Wed Jul 08, 2020 11:12 am
The protected tree is thought to have been planted when the cemetery opened in 1847
Works to chop down a 170-year-old protected Yew Tree in Coventry’s London Road cemetery have been described as “devastating” by local campaigners.
The tree is thought to be an original from the cemetery’s arboretum that has stood the test of time since it was erected by English gardener, architect and MP Joseph Paxton in 1847.
However the city council said it is now investigating after photos emerged of the historic tree cut back, with campaigners saying the stump has now also been completely removed.
The council refused a bid to cut it down in 2014 and placed a Tree Protection Order on it.
The tree has been branded as “irreplaceable” and an important part of Coventry’s heritage.
The Yew Tree on the left before it was cut (Image: Derek Robinson)
Ann Wilson, a Coventry tree warden, said: “It was an old tree, a valuable and significant tree and it has just disappeared. It is really very sad. It was cut down to virtually a stump and now we understand that has gone too. It cannot be replaced. We have already lost too many trees there due to the current restoration plans.”

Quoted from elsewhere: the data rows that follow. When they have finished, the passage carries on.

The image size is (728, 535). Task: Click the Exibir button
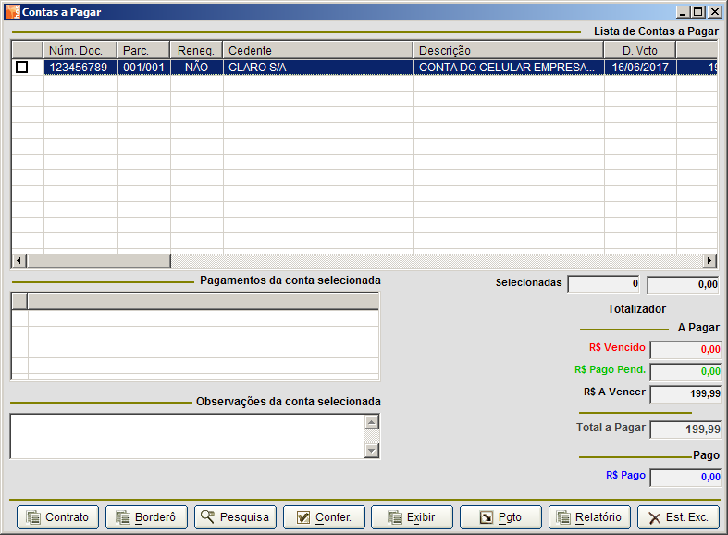click(x=412, y=517)
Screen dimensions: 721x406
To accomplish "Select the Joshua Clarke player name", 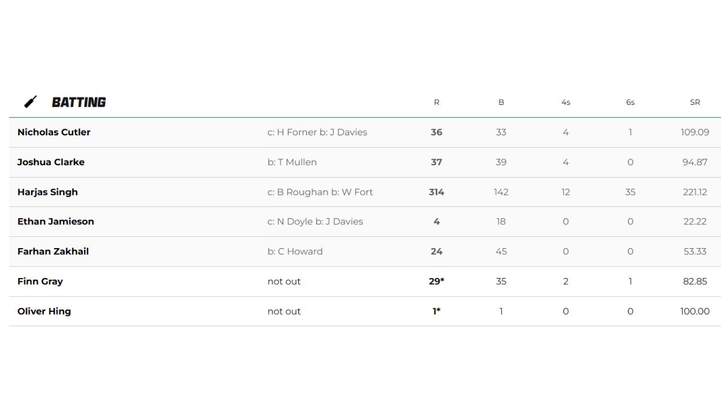I will click(x=51, y=162).
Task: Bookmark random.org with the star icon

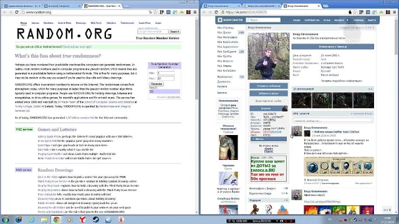Action: 155,12
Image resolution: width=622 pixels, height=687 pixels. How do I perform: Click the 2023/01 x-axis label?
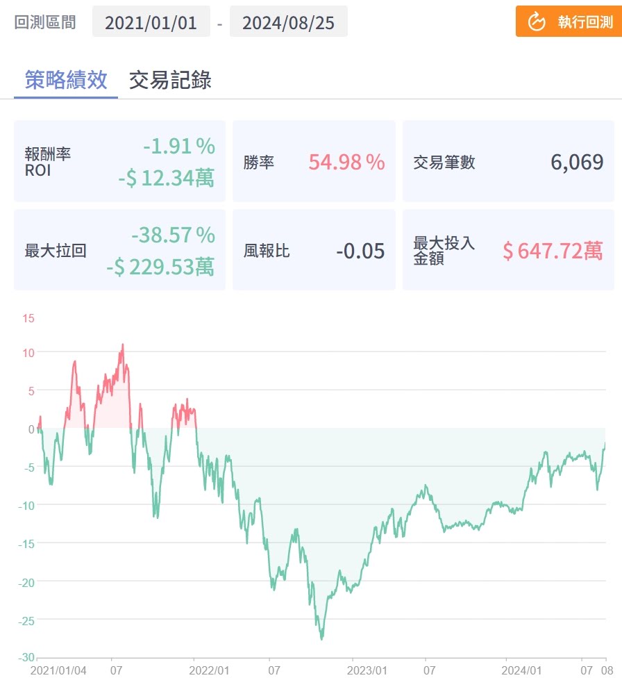[x=367, y=671]
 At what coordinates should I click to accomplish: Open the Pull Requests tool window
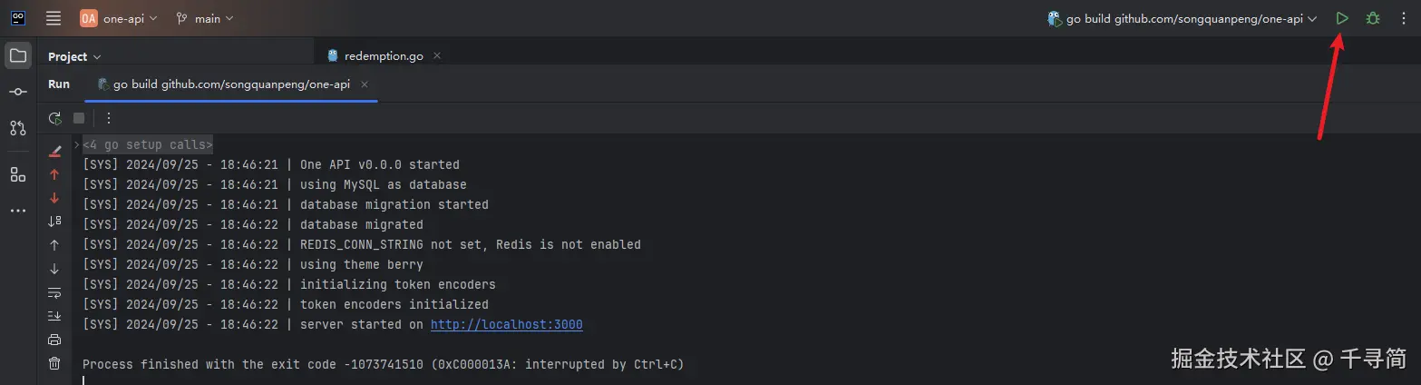(18, 128)
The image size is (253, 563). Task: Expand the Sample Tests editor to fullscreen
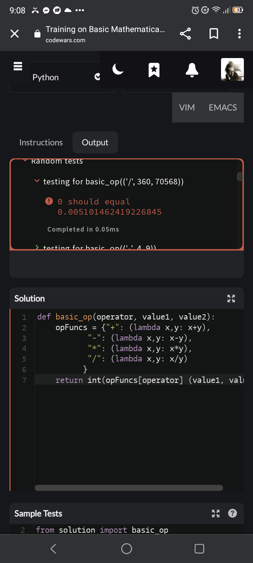click(x=216, y=514)
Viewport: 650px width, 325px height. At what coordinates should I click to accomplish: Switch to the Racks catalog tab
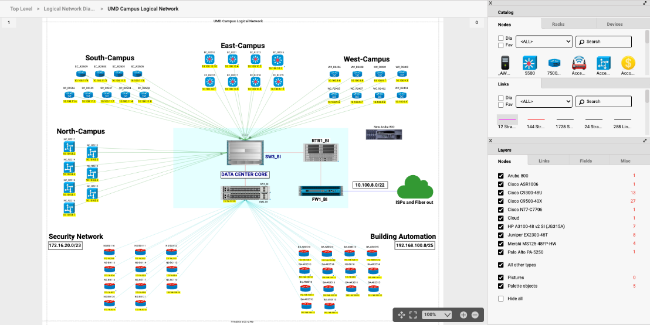pyautogui.click(x=558, y=25)
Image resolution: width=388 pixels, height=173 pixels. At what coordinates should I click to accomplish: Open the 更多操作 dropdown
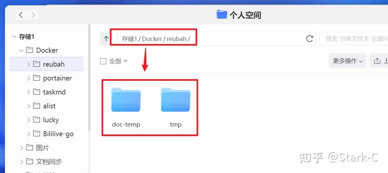pos(348,61)
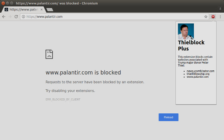The height and width of the screenshot is (140, 224).
Task: Click the Thielblock Plus extension icon
Action: tap(213, 16)
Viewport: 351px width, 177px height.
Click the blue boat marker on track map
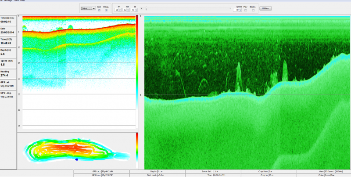pyautogui.click(x=76, y=159)
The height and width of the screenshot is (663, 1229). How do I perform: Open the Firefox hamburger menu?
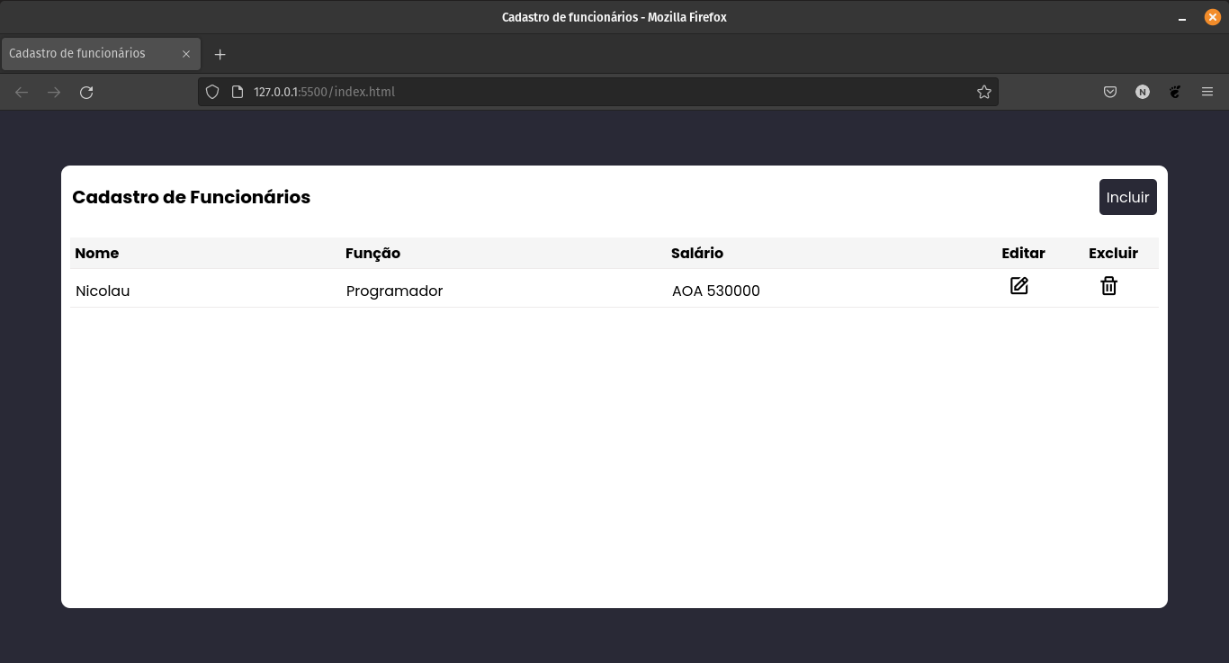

Cllr Roger Bailey added: “There is a big upset because of this. It has historical significance being part of the original arboretum. It is part of our heritage and it is historically important. In this day and age when we are trying to save trees and keep our heritage it does not seem right. People are devastated by what has happened.”
Coventry City Council said it is investigating.
A council spokesman said: “Coventry City Council are aware of the alleged unauthorised works/felling of a Yew Tree within the grounds of Paxton Lodge and the matter is currently under investigation.”
The property owner declined to comment.